Exactly as written, retype the lines that run from the line holding "Given: Click the blue mouse icon beside 18条照査" through the end of the records below. Do not include pictures.
(RECORD SET)
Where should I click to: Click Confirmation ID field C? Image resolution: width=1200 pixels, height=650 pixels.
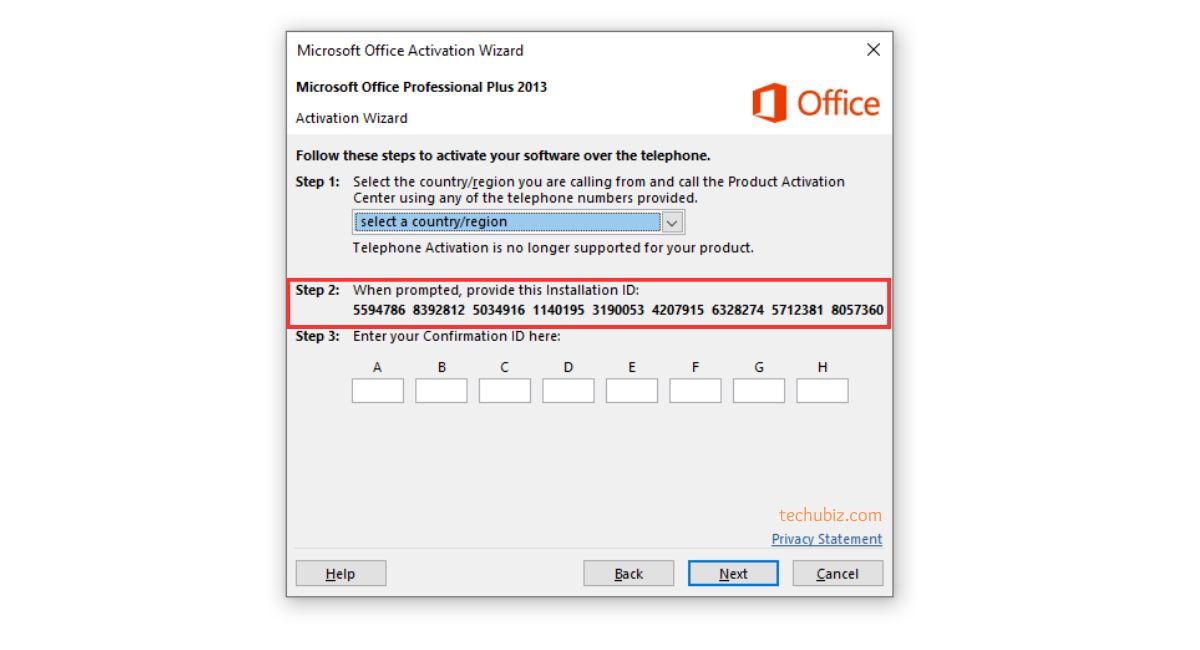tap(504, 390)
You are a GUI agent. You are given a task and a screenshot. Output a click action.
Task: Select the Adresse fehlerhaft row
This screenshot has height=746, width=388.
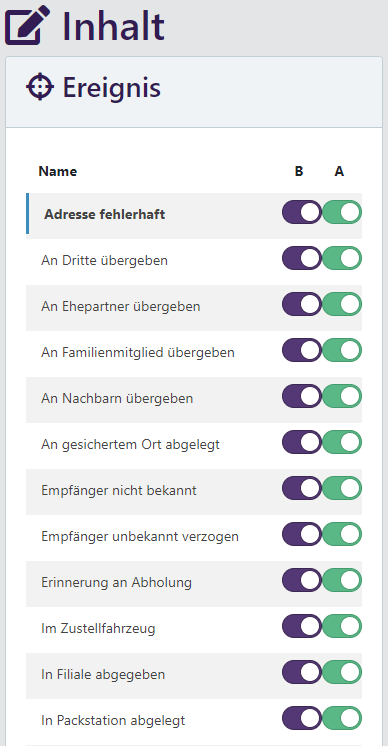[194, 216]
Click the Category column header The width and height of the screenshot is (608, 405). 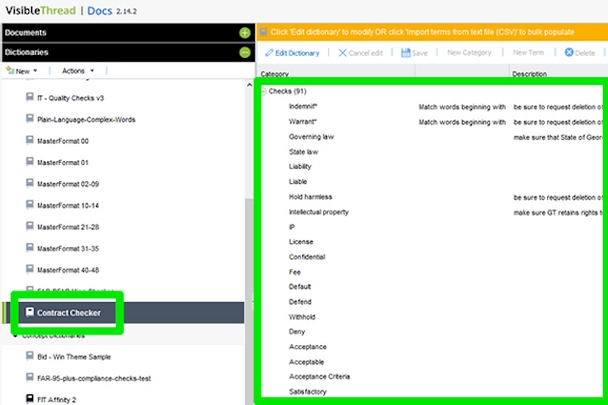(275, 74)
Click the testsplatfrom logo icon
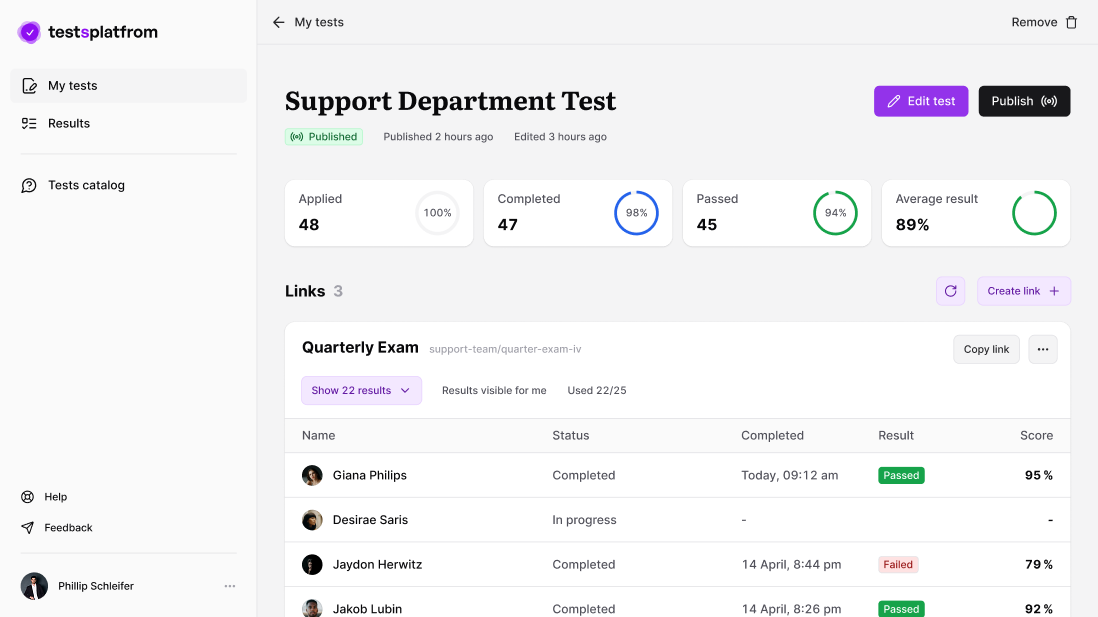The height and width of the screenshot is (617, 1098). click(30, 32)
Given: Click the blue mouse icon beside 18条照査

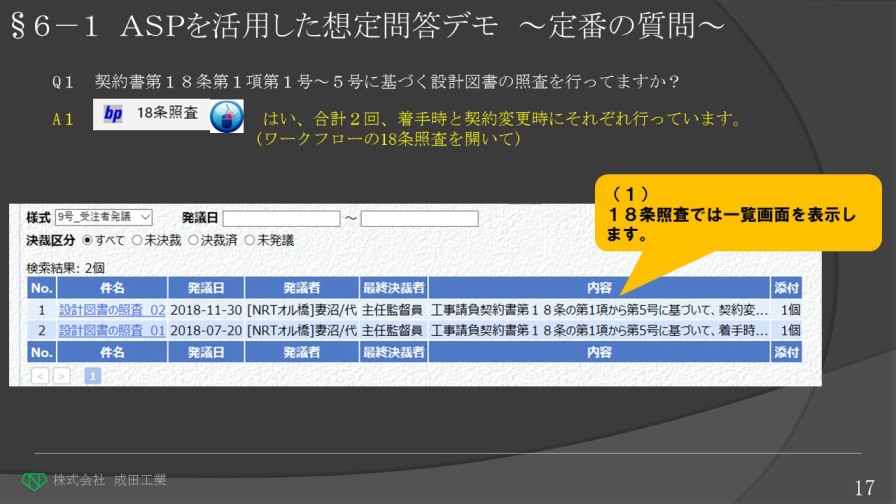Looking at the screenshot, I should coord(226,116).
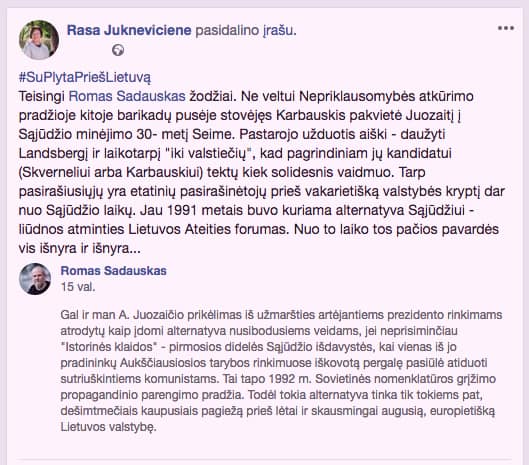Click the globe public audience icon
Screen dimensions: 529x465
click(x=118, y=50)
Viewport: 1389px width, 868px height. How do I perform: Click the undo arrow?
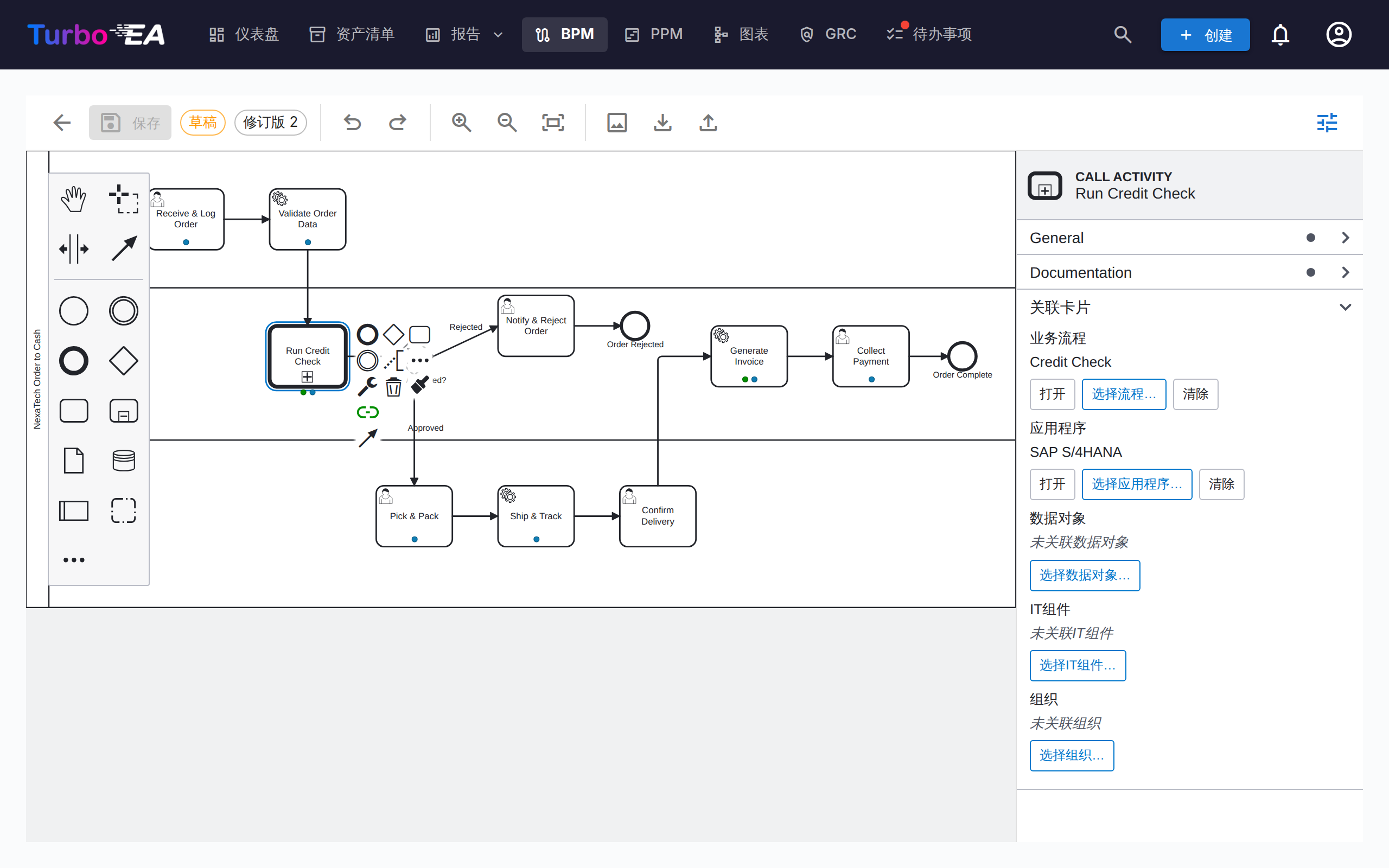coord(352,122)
(End RECORD SET)
FINISHED TASK
Given: Click the blue mouse icon beside 18条照査

Looking at the screenshot, I should coord(226,116).
Click the globe public audience icon
Screen dimensions: 529x465
click(x=118, y=50)
Viewport: 1389px width, 868px height. How do I perform: Click the undo arrow?
coord(352,122)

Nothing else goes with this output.